In Israel, Kadima Mada has implemented Smart Classrooms in schools at the periphery of the country, simultaneously training the teachers on the new pedagogy. The Smart Classrooms are technology enhanced classrooms that foster opportunities for teaching and learning by integrating learning technology, such as computers, specialized software and audio/visual resources.

“Innovation distinguishes between a leader and follower” Steve Jobs
Becoming innovative schools leaders, who promote innovative teaching and stimulates innovation amongst students and teachers, requires a proactive approach from school principals and school management teams. Innovation cannot be delegated and has to be modeled by the leaders of the schools. This can be done, by embedding it into schools’ values, promoting programmes such as exchanges students/ teachers with other schools to learn and explore other successful models, by continuous learning of future trends and by modelling creative thinking and communicating.
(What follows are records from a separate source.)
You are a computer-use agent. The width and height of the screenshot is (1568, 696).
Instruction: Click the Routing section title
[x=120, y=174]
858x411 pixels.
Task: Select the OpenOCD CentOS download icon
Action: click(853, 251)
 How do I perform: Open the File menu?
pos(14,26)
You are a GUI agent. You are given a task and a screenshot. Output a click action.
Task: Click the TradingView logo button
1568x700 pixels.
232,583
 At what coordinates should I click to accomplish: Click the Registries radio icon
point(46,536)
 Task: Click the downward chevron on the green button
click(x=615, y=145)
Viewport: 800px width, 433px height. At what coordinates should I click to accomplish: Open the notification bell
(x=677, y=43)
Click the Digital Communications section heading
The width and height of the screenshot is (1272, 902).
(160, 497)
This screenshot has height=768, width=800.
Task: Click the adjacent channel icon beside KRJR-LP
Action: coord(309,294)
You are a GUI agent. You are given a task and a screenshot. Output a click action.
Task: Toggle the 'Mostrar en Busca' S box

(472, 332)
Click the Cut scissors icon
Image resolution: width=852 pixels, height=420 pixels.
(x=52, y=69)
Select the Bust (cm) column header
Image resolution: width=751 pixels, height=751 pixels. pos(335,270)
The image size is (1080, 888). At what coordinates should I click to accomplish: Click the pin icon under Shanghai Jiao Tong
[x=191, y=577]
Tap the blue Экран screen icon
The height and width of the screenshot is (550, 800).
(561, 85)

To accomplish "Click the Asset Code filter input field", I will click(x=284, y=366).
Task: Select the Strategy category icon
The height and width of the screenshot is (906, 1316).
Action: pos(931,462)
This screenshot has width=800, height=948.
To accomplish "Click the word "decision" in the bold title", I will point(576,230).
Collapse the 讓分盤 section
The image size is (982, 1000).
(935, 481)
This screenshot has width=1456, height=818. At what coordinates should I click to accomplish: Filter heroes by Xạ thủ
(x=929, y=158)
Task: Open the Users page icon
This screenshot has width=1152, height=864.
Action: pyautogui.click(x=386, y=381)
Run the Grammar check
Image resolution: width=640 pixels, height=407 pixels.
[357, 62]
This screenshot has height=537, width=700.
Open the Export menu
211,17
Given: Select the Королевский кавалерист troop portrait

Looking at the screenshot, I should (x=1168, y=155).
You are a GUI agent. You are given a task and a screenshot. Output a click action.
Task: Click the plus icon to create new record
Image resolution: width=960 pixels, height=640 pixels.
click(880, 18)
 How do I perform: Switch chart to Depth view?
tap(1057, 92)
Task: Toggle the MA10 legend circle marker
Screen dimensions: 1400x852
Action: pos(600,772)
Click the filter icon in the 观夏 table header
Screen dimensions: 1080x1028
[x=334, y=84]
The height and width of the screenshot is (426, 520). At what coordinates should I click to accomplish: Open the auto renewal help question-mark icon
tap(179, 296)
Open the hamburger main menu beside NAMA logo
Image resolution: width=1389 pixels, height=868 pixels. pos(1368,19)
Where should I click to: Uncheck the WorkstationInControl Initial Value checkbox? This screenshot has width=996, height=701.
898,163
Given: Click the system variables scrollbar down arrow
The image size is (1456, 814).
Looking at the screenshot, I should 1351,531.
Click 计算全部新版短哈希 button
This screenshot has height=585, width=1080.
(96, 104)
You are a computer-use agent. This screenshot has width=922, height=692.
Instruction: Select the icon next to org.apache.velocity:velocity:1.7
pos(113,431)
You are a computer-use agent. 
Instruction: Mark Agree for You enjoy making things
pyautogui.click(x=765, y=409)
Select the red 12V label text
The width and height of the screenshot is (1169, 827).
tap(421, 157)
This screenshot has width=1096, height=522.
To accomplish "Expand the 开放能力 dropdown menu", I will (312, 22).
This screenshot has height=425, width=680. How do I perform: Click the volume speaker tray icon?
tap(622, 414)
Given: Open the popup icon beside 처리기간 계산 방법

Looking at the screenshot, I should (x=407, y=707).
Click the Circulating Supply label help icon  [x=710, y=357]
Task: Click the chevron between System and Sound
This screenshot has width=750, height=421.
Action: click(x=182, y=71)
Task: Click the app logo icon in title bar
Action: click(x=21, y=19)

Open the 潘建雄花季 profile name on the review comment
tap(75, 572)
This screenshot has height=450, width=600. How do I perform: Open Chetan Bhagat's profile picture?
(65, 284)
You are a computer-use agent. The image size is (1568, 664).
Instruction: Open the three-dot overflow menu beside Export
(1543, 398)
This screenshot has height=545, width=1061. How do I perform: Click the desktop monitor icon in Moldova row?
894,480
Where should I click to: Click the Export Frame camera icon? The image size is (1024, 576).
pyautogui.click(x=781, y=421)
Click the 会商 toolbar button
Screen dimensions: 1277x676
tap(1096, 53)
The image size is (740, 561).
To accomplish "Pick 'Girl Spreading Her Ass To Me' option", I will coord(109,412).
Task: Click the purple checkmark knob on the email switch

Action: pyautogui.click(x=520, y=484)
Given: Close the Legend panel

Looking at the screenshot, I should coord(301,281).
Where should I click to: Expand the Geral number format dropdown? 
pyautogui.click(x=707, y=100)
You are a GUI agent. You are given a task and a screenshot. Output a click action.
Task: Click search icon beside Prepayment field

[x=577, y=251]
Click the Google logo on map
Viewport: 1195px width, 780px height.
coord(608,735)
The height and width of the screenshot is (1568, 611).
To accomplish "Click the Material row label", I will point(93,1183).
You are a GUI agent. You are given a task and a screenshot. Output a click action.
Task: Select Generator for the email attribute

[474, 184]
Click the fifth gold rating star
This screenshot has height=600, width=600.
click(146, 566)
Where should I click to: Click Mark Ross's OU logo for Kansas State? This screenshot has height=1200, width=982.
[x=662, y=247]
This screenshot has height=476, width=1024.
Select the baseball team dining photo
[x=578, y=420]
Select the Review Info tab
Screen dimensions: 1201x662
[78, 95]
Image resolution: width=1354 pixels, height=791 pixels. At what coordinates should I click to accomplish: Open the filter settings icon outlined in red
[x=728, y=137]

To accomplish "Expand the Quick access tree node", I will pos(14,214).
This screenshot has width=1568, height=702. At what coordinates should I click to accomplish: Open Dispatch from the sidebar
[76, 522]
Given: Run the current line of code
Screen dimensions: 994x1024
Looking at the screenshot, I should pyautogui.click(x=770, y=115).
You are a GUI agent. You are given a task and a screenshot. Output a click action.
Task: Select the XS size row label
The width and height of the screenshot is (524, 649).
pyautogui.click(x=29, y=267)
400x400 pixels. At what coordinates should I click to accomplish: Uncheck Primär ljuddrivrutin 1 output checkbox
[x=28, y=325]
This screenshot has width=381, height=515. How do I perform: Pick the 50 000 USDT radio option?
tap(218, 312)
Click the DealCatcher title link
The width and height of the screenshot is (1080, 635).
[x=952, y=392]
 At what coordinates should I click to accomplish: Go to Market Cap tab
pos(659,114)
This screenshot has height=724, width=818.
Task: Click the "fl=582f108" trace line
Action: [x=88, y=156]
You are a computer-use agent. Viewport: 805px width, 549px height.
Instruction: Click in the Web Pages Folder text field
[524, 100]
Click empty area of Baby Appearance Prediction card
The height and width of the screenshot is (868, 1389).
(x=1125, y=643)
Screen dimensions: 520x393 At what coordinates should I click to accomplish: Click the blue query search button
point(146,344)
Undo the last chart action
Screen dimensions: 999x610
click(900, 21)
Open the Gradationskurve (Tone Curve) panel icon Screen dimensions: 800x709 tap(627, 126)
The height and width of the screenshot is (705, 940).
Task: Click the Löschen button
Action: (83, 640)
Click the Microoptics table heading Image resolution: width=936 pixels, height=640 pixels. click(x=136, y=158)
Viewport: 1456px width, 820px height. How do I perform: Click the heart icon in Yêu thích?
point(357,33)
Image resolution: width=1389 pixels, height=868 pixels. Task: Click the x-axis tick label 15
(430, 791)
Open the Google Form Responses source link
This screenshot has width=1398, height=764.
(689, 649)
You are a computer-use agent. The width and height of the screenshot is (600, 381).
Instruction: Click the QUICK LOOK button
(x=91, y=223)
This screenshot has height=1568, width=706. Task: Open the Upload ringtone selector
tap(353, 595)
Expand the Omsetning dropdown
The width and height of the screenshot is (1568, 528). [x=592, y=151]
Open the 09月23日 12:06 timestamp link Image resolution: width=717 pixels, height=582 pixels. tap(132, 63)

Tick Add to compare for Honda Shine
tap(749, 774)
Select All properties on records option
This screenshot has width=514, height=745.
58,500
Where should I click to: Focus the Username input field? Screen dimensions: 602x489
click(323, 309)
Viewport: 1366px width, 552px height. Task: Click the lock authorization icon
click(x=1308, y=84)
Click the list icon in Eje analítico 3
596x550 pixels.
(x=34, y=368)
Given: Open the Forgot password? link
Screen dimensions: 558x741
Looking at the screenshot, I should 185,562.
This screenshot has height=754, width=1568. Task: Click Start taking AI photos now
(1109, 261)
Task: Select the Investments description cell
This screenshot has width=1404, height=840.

The World ORT ICT Seminars are held globally. In South Africa it is hosted by the South African Board of Jewish Education (SABJE) and driven by ORT SA. They assist Jewish Schools to learn about cutting edge technologies and trends and to actively learn about new pedagogies which support 21st century learning.

We all need to be able to learn to operate in a challenging, unpredictable environment. Change cannot be avoided and unfortunately cannot be predicted either. We therefore need to adopt an approach of innovation and leadership that will assist us with adopting change and gaining skills to help us cope effectively in unfamiliar and complex situations.